Exercise goal —
The records below should be set down in full, please, without any change.

Dataset excerpts —

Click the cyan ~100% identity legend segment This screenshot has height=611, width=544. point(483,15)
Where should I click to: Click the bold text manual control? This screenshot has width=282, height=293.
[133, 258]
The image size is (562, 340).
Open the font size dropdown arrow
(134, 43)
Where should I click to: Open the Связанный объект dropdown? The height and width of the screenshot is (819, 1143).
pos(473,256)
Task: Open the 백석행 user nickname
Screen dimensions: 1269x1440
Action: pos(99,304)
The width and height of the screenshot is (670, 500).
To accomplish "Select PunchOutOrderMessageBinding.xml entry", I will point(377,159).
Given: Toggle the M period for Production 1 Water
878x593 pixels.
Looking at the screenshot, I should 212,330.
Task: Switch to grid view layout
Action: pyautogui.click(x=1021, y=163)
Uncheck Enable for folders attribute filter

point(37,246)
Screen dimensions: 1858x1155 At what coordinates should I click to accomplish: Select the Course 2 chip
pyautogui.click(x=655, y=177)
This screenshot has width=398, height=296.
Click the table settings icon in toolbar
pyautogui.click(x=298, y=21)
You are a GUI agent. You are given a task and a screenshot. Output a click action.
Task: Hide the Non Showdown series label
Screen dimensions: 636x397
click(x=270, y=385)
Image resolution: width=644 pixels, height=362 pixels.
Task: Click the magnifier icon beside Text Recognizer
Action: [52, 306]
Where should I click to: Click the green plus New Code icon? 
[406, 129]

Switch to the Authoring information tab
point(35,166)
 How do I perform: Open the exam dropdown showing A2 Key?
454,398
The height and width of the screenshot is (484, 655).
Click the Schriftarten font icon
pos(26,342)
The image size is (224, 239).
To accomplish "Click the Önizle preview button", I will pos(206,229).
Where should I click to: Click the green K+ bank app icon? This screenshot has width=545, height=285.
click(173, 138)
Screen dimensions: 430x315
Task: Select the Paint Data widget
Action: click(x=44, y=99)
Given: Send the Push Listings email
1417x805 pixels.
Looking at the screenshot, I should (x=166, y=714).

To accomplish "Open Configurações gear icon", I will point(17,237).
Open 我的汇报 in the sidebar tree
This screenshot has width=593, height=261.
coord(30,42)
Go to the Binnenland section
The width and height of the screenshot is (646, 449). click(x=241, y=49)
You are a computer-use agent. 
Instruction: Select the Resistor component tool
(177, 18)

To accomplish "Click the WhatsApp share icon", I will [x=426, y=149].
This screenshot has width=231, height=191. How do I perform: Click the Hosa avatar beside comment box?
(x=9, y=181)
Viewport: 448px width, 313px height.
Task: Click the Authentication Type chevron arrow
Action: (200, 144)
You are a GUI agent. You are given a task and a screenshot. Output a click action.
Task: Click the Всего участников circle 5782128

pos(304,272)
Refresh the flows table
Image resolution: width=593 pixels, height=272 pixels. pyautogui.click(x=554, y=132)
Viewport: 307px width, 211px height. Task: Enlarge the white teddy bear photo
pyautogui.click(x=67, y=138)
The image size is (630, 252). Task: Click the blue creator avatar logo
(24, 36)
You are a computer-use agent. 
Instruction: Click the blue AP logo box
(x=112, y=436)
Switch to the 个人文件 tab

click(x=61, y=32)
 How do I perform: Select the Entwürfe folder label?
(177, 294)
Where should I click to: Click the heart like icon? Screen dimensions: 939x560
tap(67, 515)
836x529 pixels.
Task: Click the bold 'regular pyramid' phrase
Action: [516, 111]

Finished exercise —
Click the cyan ~100% identity legend segment This screenshot has height=611, width=544. point(483,15)
Where should I click to: Click the bold text manual control? This screenshot has width=282, height=293.
[133, 258]
The image size is (562, 340).
Open the font size dropdown arrow
(134, 43)
Where should I click to: Open the Связанный объект dropdown? The height and width of the screenshot is (819, 1143).
pos(473,256)
Task: Open the 백석행 user nickname
Screen dimensions: 1269x1440
Action: pos(99,304)
The width and height of the screenshot is (670, 500).
To accomplish "Select PunchOutOrderMessageBinding.xml entry", I will point(377,159).
Given: Toggle the M period for Production 1 Water
878x593 pixels.
Looking at the screenshot, I should 212,330.
Task: Switch to grid view layout
Action: pyautogui.click(x=1021, y=163)
Uncheck Enable for folders attribute filter

point(37,246)
Screen dimensions: 1858x1155 At what coordinates should I click to accomplish: Select the Course 2 chip
pyautogui.click(x=655, y=177)
This screenshot has width=398, height=296.
Click the table settings icon in toolbar
pyautogui.click(x=298, y=21)
You are a GUI agent. You are given a task and a screenshot. Output a click action.
Task: Hide the Non Showdown series label
Screen dimensions: 636x397
click(x=270, y=385)
Image resolution: width=644 pixels, height=362 pixels.
Task: Click the magnifier icon beside Text Recognizer
Action: [52, 306]
Where should I click to: Click the green plus New Code icon? 
[406, 129]

Switch to the Authoring information tab
point(35,166)
 How do I perform: Open the exam dropdown showing A2 Key?
454,398
The height and width of the screenshot is (484, 655).
Click the Schriftarten font icon
pos(26,342)
The image size is (224, 239).
To accomplish "Click the Önizle preview button", I will pos(206,229).
Where should I click to: Click the green K+ bank app icon? This screenshot has width=545, height=285.
click(173, 138)
Screen dimensions: 430x315
Task: Select the Paint Data widget
Action: click(x=44, y=99)
Given: Send the Push Listings email
1417x805 pixels.
Looking at the screenshot, I should (x=166, y=714).

To accomplish "Open Configurações gear icon", I will point(17,237).
Open 我的汇报 in the sidebar tree
This screenshot has width=593, height=261.
coord(30,42)
Go to the Binnenland section
The width and height of the screenshot is (646, 449). click(x=241, y=49)
You are a computer-use agent. 
Instruction: Select the Resistor component tool
(177, 18)

To accomplish "Click the WhatsApp share icon", I will [x=426, y=149].
This screenshot has width=231, height=191. How do I perform: Click the Hosa avatar beside comment box?
(x=9, y=181)
Viewport: 448px width, 313px height.
Task: Click the Authentication Type chevron arrow
Action: (200, 144)
You are a GUI agent. You are given a task and a screenshot. Output a click action.
Task: Click the Всего участников circle 5782128

pos(304,272)
Refresh the flows table
Image resolution: width=593 pixels, height=272 pixels. pyautogui.click(x=554, y=132)
Viewport: 307px width, 211px height. Task: Enlarge the white teddy bear photo
pyautogui.click(x=67, y=138)
The image size is (630, 252). Task: Click the blue creator avatar logo
(24, 36)
You are a computer-use agent. 
Instruction: Click the blue AP logo box
(x=112, y=436)
Switch to the 个人文件 tab

click(x=61, y=32)
 How do I perform: Select the Entwürfe folder label?
(177, 294)
Where should I click to: Click the heart like icon? Screen dimensions: 939x560
tap(67, 515)
836x529 pixels.
Task: Click the bold 'regular pyramid' phrase
Action: [516, 111]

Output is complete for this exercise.